··· Data extracts ···

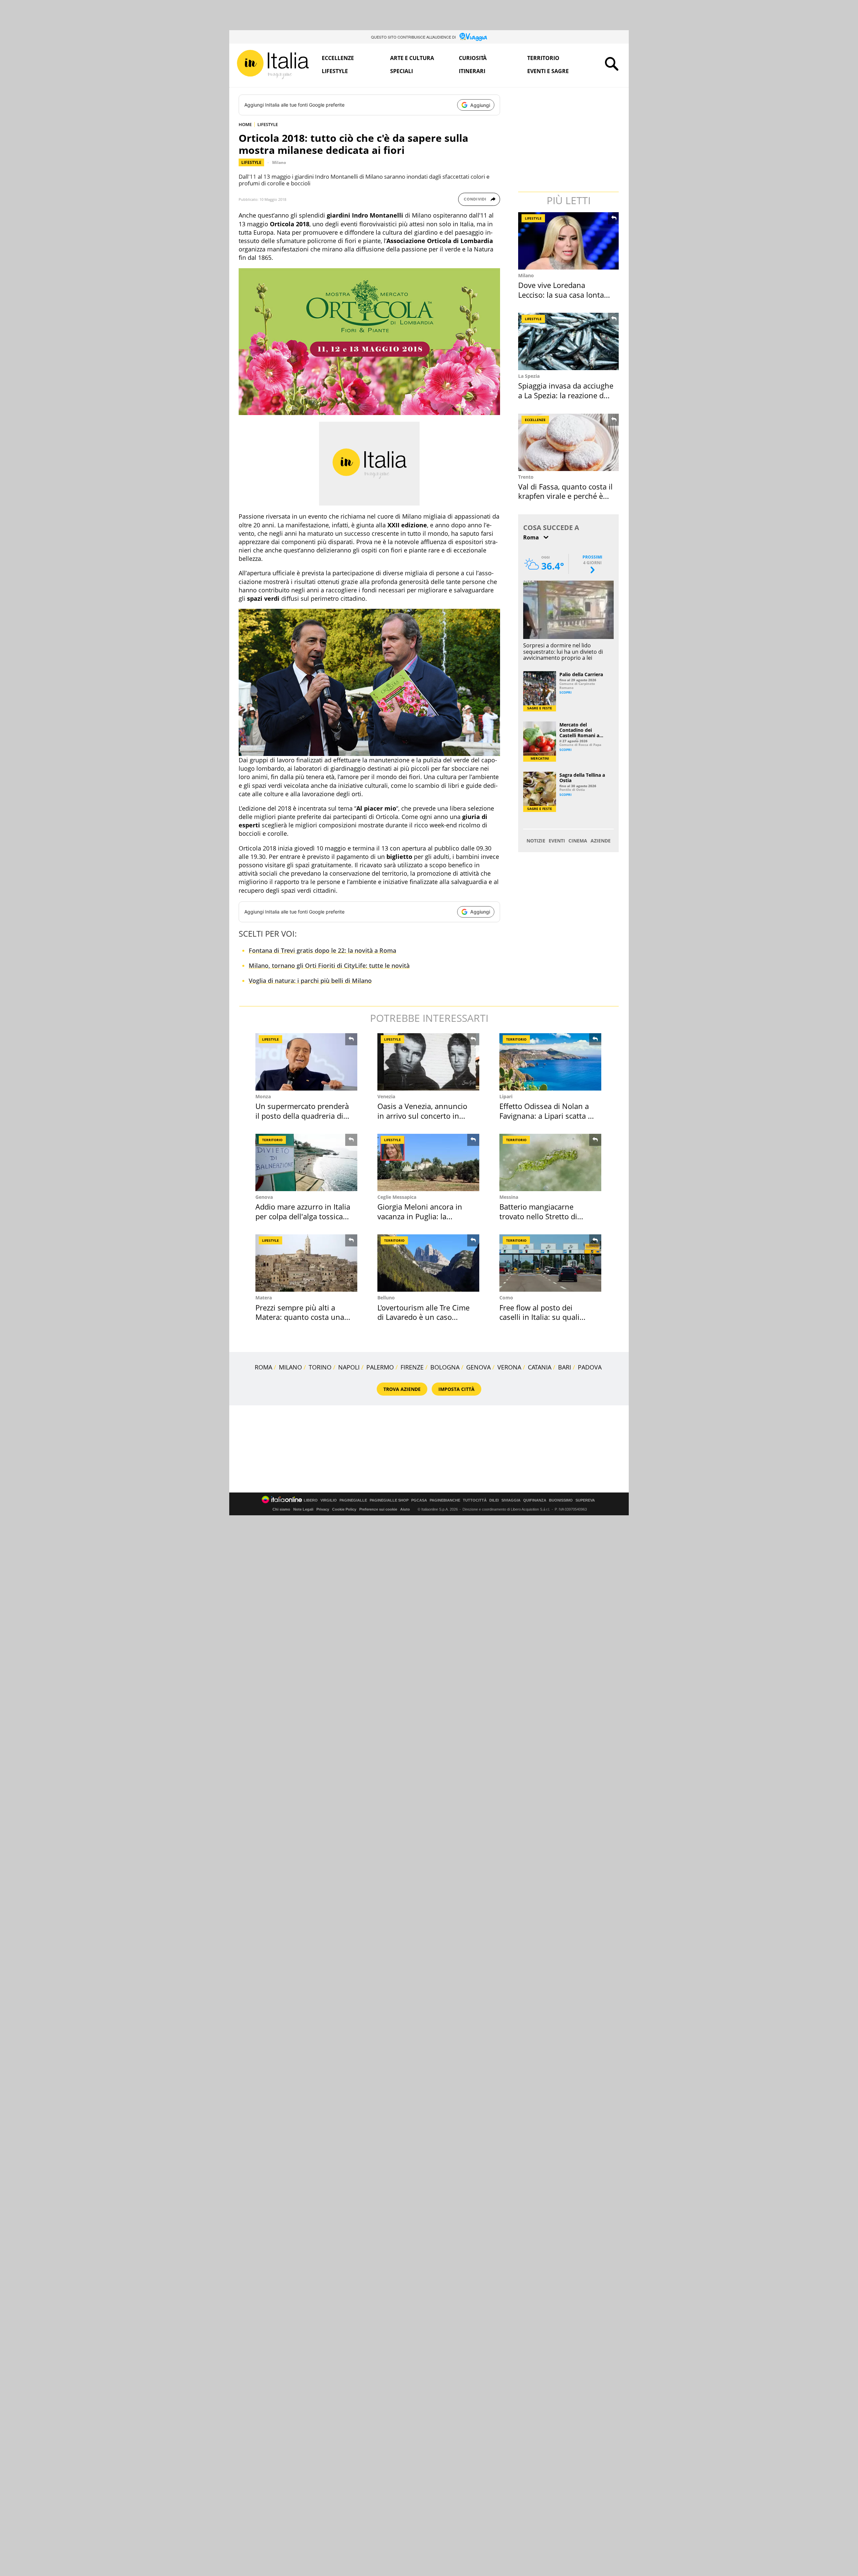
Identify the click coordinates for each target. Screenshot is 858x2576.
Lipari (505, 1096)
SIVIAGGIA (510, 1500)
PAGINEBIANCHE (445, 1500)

···
··· Data extracts ···

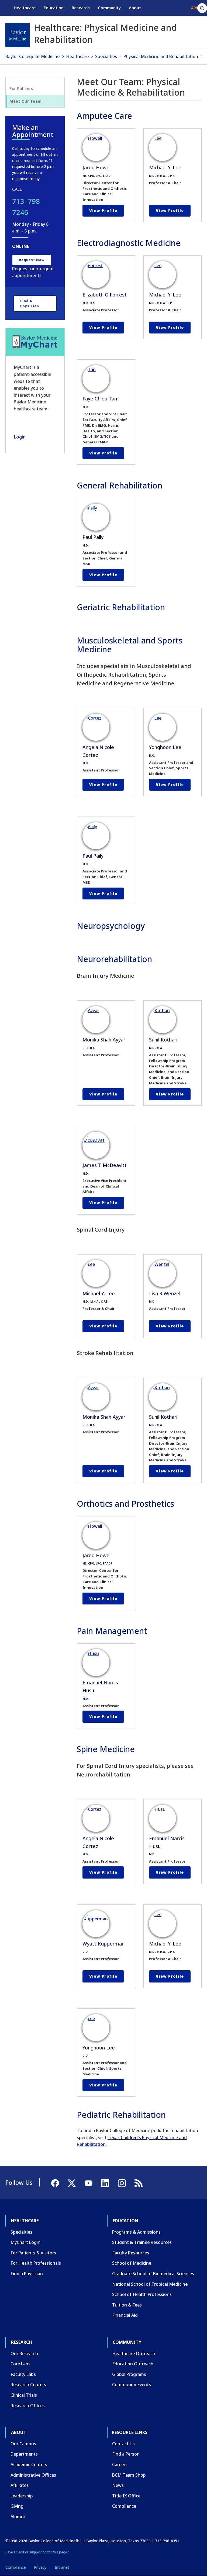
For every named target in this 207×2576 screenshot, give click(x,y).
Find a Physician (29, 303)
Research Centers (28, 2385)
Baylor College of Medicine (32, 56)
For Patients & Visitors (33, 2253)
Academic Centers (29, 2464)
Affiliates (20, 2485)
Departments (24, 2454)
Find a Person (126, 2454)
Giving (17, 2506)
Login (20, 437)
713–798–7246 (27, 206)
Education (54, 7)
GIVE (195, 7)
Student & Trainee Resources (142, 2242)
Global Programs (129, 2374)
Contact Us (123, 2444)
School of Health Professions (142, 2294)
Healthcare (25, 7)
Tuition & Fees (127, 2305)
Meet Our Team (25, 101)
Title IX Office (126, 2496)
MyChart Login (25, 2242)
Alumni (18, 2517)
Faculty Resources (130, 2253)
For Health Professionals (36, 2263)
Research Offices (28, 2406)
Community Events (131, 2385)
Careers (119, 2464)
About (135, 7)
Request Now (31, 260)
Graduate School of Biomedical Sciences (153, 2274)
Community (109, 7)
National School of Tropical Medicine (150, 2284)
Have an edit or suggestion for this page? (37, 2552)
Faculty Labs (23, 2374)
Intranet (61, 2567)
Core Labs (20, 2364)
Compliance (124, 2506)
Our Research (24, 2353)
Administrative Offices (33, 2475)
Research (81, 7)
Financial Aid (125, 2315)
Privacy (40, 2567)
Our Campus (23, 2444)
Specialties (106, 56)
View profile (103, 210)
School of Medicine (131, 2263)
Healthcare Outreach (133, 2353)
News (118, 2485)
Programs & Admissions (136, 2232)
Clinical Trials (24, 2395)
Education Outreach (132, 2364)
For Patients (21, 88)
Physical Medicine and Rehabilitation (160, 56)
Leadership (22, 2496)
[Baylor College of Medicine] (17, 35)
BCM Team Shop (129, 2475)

···
··· Data extracts ···

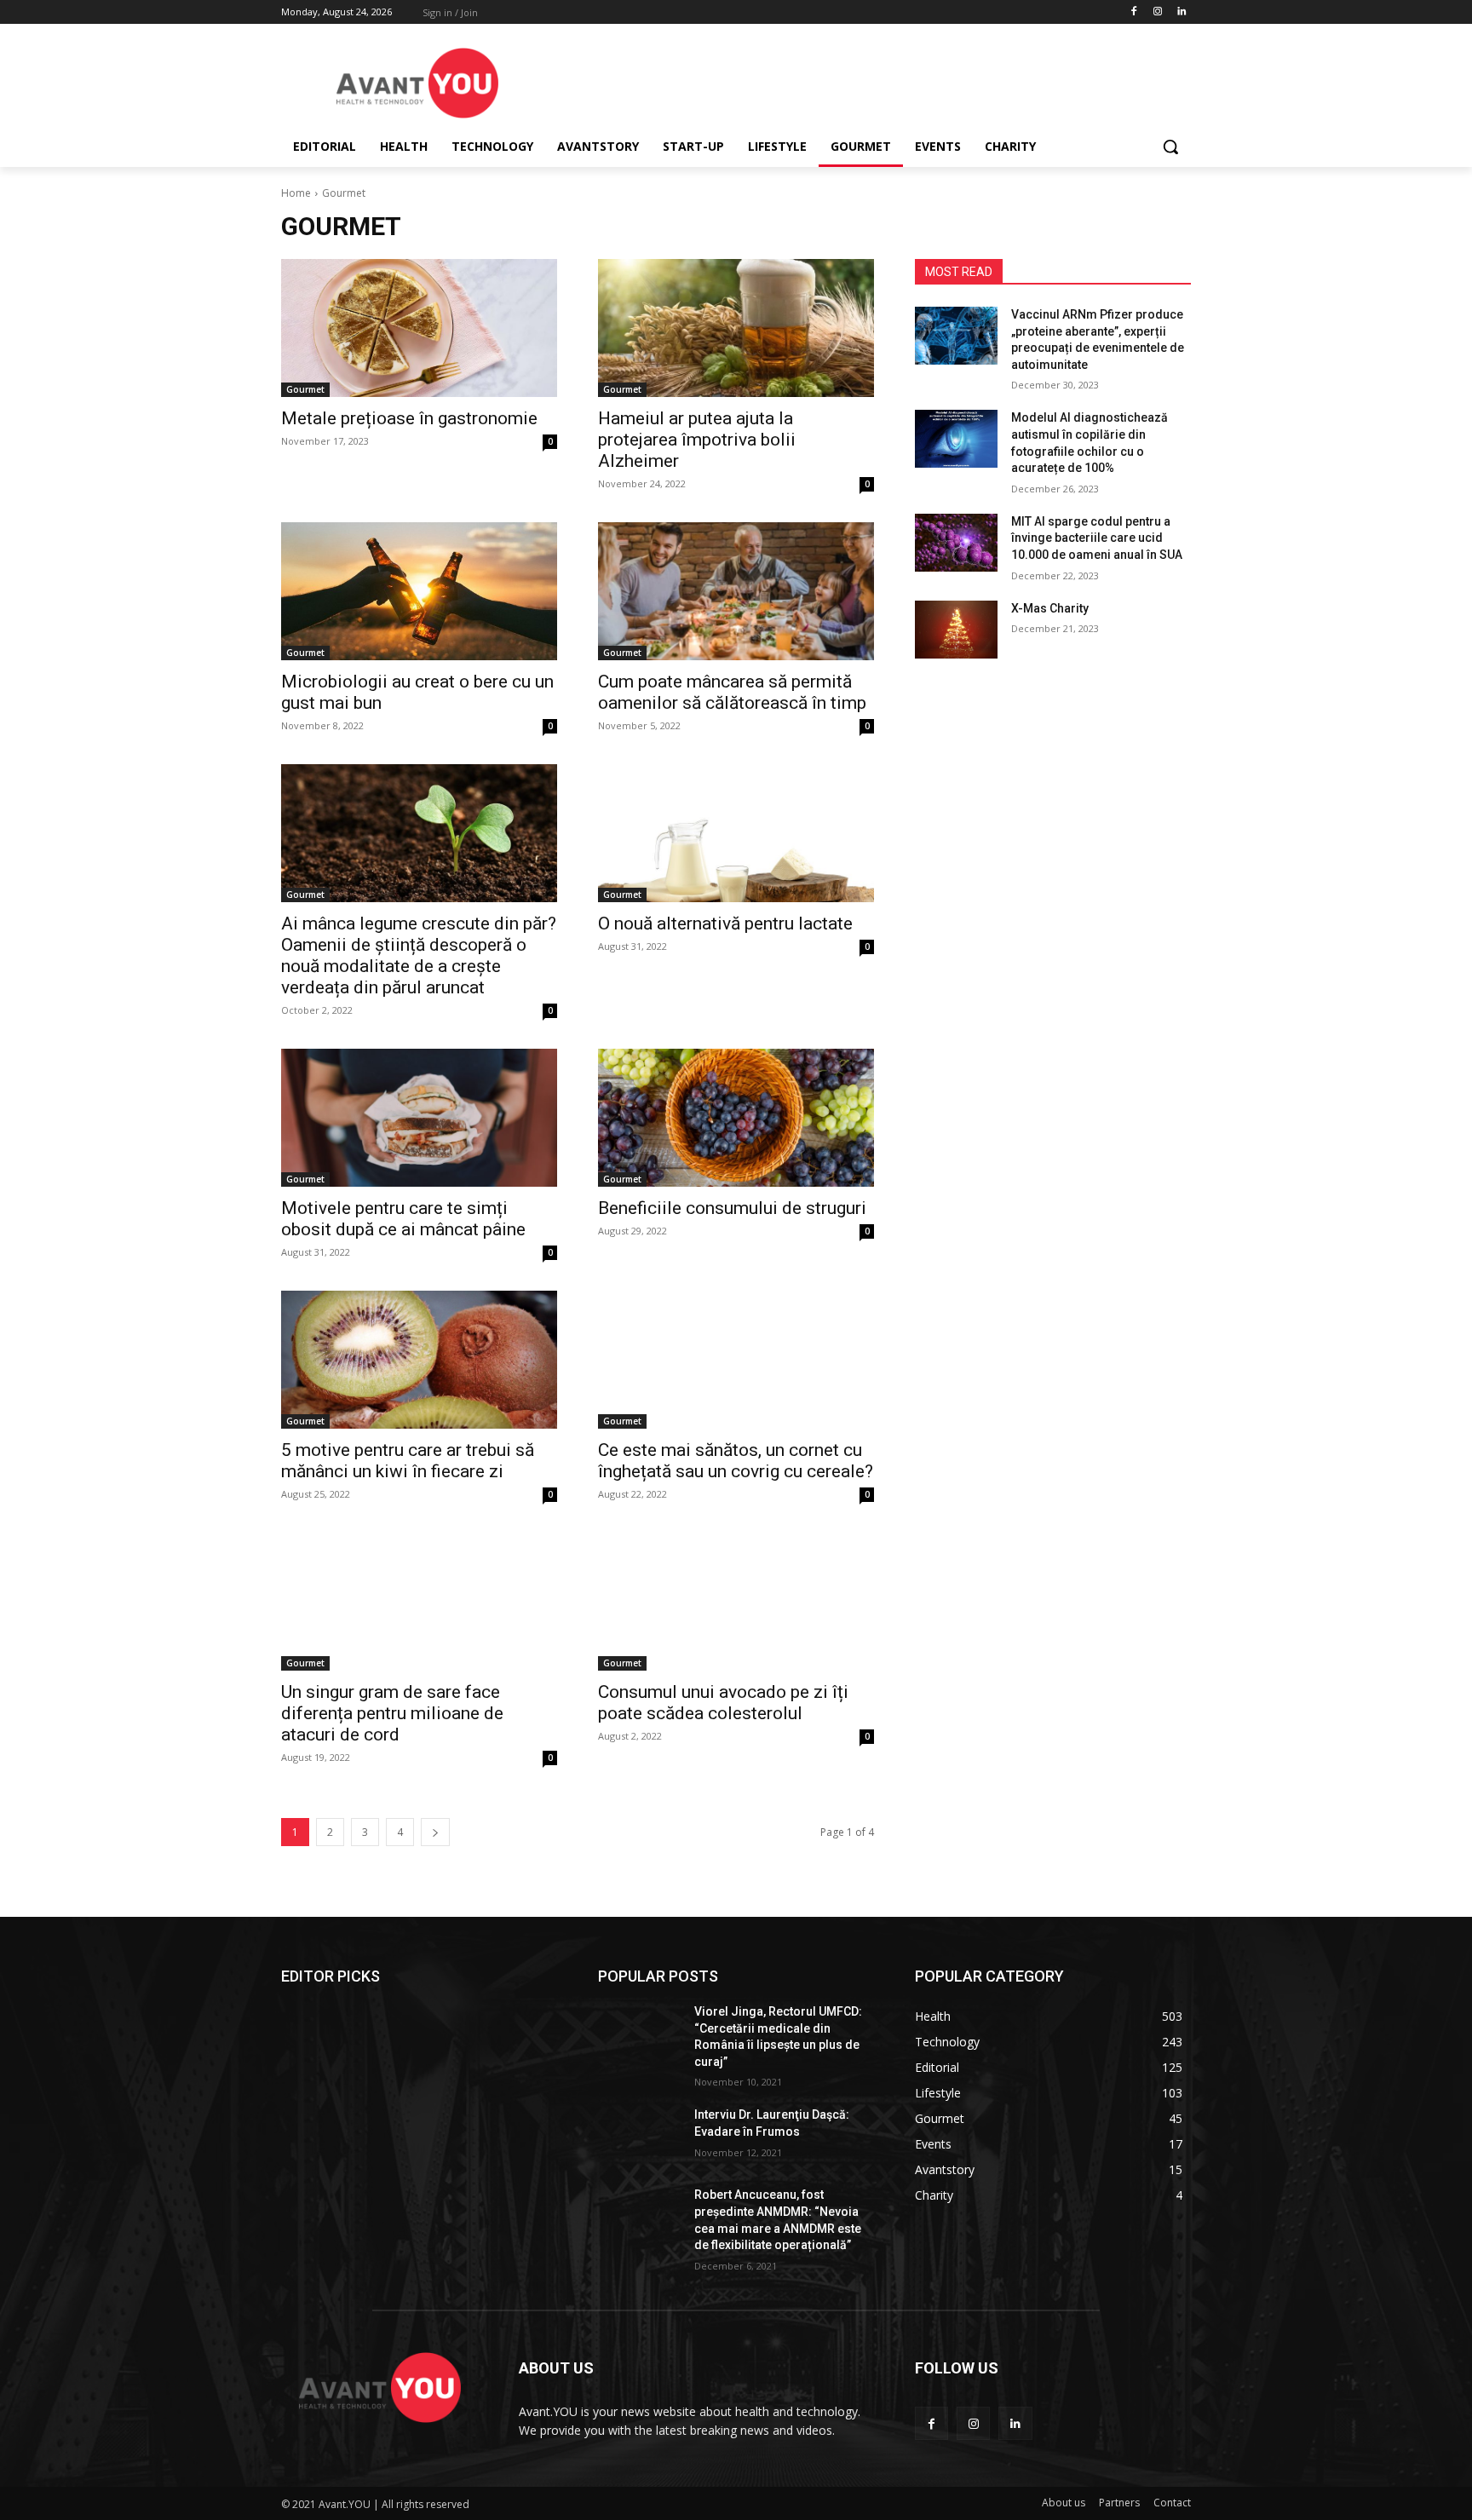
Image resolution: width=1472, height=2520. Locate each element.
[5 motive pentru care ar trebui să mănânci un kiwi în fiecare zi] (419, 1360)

···

> [Instructions for the task]: Each line above from the one with "Core Labs (20, 2364)" up to and including the one with "[Baylor College of Medicine] (17, 35)" must be set down exactly, and no line outside that span may appear.

> [Result for this exercise]:
Core Labs (20, 2364)
Compliance (124, 2506)
Our Research (24, 2353)
Administrative Offices (33, 2475)
Research (81, 7)
Financial Aid (125, 2315)
Privacy (40, 2567)
Our Campus (23, 2444)
Specialties (106, 56)
View profile (103, 210)
School of Medicine (131, 2263)
Healthcare Outreach (133, 2353)
News (118, 2485)
Programs & Admissions (136, 2232)
Clinical Trials (24, 2395)
Education Outreach (132, 2364)
For Patients (21, 88)
Physical Medicine and Rehabilitation (160, 56)
Leadership (22, 2496)
[Baylor College of Medicine] (17, 35)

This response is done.